Having grown up in a family of union laborers, Saturday understood what was at stake in the cases he worked on this summer as an intern with United Steelworkers in Pittsburgh. It was the perfect opportunity for him to combine his passions for solving complex problems and advocating for workers’ rights.
“Most of the work that I did involved unfair labor practices or ULPs,” Saturday said. “A lot of my work was research and writing on specific issues. So if an attorney was going to pursue a case, or write a motion, I would start drafting a memo in support of that motion, either before a federal court if the case was being appealed, or if the case was going to the NLRB I would write position statements outlining the union’s stance on the unfair labor practice charge.”
Saturday also had the opportunity to create a comprehensive outline to help non-lawyers in the union’s organizing department. It explained everything from representation election procedures to when to file for an election, who the members of the state labor board were, and the predicted outcome of cases.
“One of the challenges of writing for non-lawyers is you have to put things in layman’s terms,” Saturday explained. “The organizers are not lawyers—they don’t have a law school background. A word or phrase that you may think is simple, a term that you learn in class, or a statute that you think is clear, you have to really break it down and explain it piece, by piece, by piece, in way that anyone can understand.”
A valuable lesson Saturday said he will take way from his time at the United Steelworkers this summer is the importance of staying positive in the face of adversity.

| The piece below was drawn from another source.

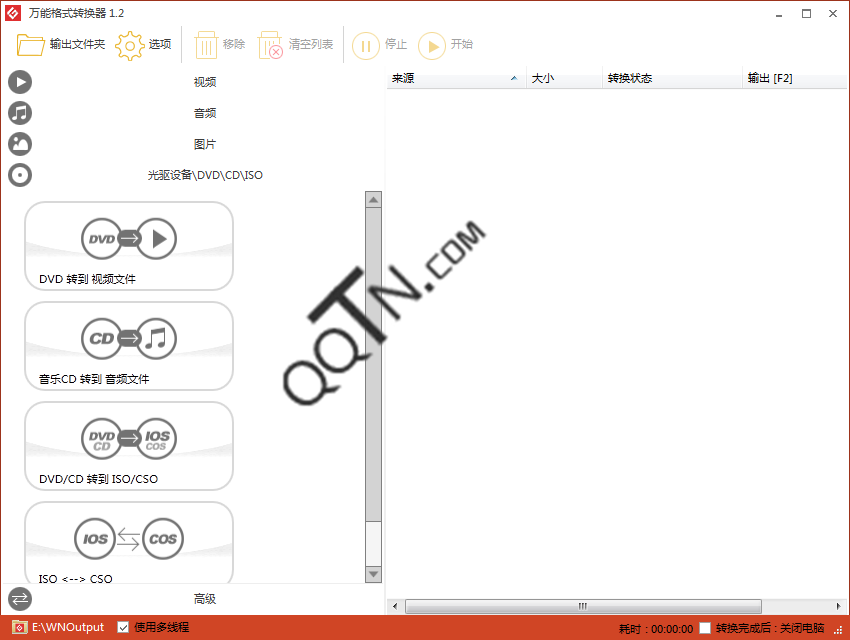Collapse the optical drive DVD\CD\ISO section
The width and height of the screenshot is (850, 640).
tap(204, 175)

“One of the things you kind of have to learn being a union lawyer is you’re going to lose a lot. You’re going to lose a lot of cases, but the wins that you do get, you really have to cherish those wins and hold them up and say, ‘Look at this, this is something we can be proud of, we’re moving the law in the direction of workers, even if it’s only a tiny little bit, we at least won them that right.’ For working people, even those tiny wins can mean a lot,” he said.
“I think that’s one of my stronger qualities—being a positive person and saying even though we’re losing some cases, we’re going to make other gains, we’re going to win, we’re going to at least keep fighting for workers’ rights.”

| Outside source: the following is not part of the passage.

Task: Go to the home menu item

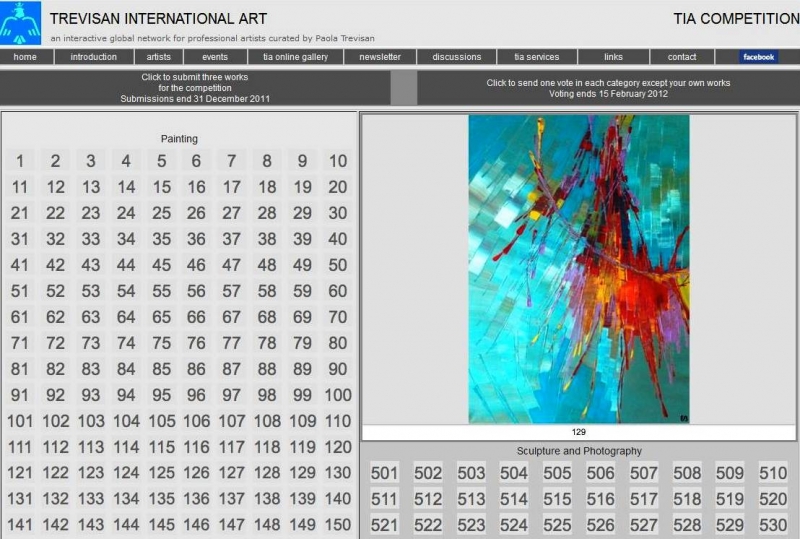Action: pos(25,57)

Saturday was able to spend the summer helping champion workers’ rights at the United Steelworkers thanks in part to a generous fellowship awarded to him through the Peggy Browning Fund. The prestigious program awards 10-week public interest labor law fellowships to law students who “have not only excelled in law school but who have also demonstrated their commitment to workers’ rights through their previous educational, work, volunteer, and personal experiences.” Of the more than 400 students who apply each year for the fellowship, only 80 are selected nationwide.

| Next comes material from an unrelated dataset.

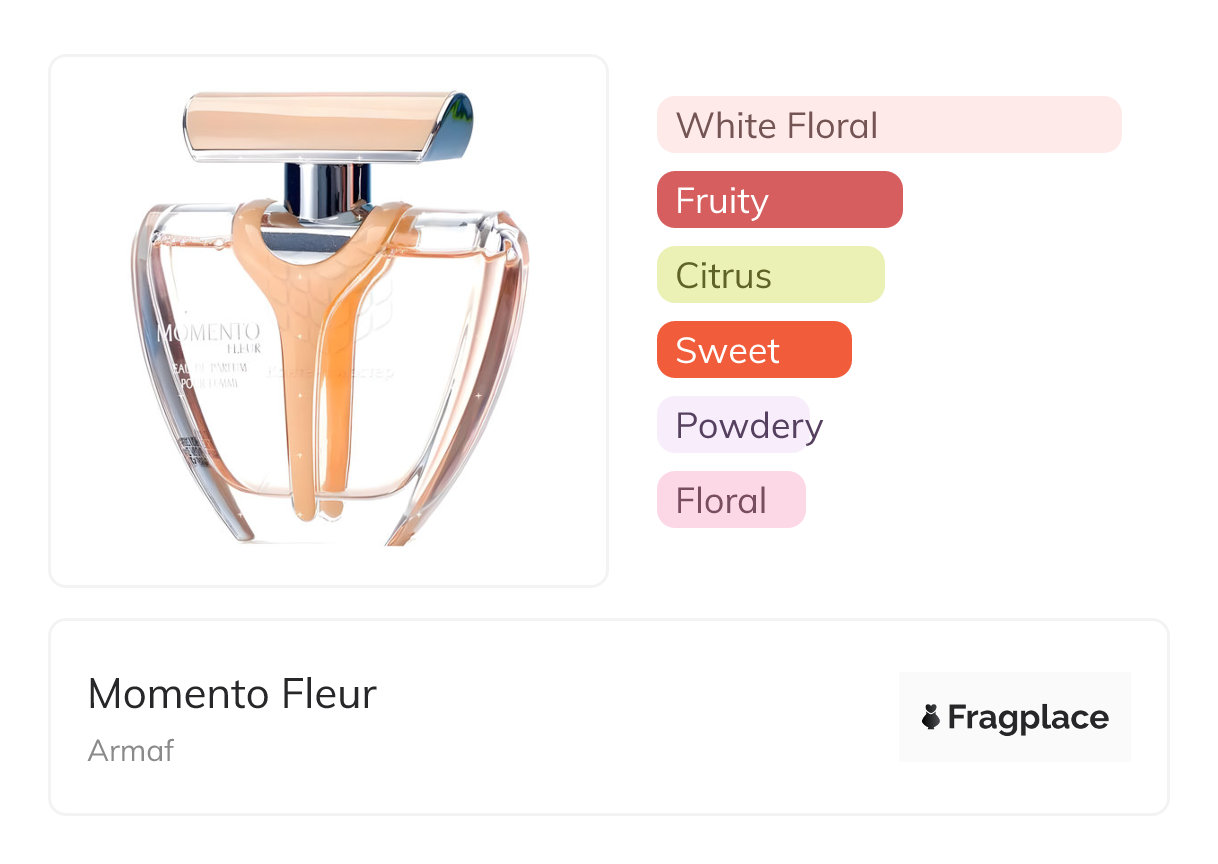Image resolution: width=1218 pixels, height=864 pixels.
Task: Click the peach Y-shaped ribbon on bottle
Action: point(318,300)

As Saturday describes his experience working for the United Steelworkers, it’s clear he’s found an area of law that he’s truly passionate about. Ironically, labor law wasn’t something he had initially considered as a possible career path. It was only after meeting with employers through the On Campus Interview program that he realized what he didn’t want to do, which made him begin to reflect on his own experiences and find his passion.
“My interest really stems from when I was a little kid. My dad was on strike as a Steelworker, and if you know anything about strikes they’re long, they’re sometimes drawn out, they’re difficult, and when you’re on strike the union pays your wages through other members’ dues because the company isn’t paying you. My dad was at a point where he was making about $150 a week over a period of however many months of being on strike. When you have two young children and a wife who doesn’t work (my mom never worked when I was a kid), $150 doesn’t go very far. And that is really what launched me into labor law,” he said.
“I really didn’t know coming in to Moritz that I wanted to be a labor lawyer. It’s something that I kind of discovered after figuring out what I didn’t want to be. I never forgot what side of the tracks I came from. I never really forgot that I was a product of union work—my great grandfather, my grandfather, and my dad—and that’s what I always have in the back of my mind when I say I want to be a labor lawyer.”